• Work request: Lines from the one containing "getim.hr (791, 2537)" through the last line of the material below: print these exactly, and only these.

• Records shown:

* * * *

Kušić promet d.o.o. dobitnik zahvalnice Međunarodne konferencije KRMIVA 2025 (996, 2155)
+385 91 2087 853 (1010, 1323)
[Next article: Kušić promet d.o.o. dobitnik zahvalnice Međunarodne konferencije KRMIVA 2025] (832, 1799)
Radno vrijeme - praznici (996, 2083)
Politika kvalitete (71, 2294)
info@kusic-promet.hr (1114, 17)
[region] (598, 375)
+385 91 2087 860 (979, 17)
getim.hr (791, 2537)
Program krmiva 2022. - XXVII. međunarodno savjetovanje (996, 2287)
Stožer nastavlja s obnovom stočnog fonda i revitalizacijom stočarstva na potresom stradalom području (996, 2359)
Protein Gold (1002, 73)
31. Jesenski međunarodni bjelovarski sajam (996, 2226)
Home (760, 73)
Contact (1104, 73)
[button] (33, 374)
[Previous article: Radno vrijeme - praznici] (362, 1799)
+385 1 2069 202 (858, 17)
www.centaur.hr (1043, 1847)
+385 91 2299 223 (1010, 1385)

* * * *

• Finished task:
getim.hr (791, 2537)
Program krmiva 2022. - XXVII. međunarodno savjetovanje (996, 2287)
Stožer nastavlja s obnovom stočnog fonda i revitalizacijom stočarstva na potresom stradalom području (996, 2359)
Protein Gold (1002, 73)
31. Jesenski međunarodni bjelovarski sajam (996, 2226)
Home (760, 73)
Contact (1104, 73)
[button] (33, 374)
[Previous article: Radno vrijeme - praznici] (362, 1799)
+385 1 2069 202 (858, 17)
www.centaur.hr (1043, 1847)
+385 91 2299 223 (1010, 1385)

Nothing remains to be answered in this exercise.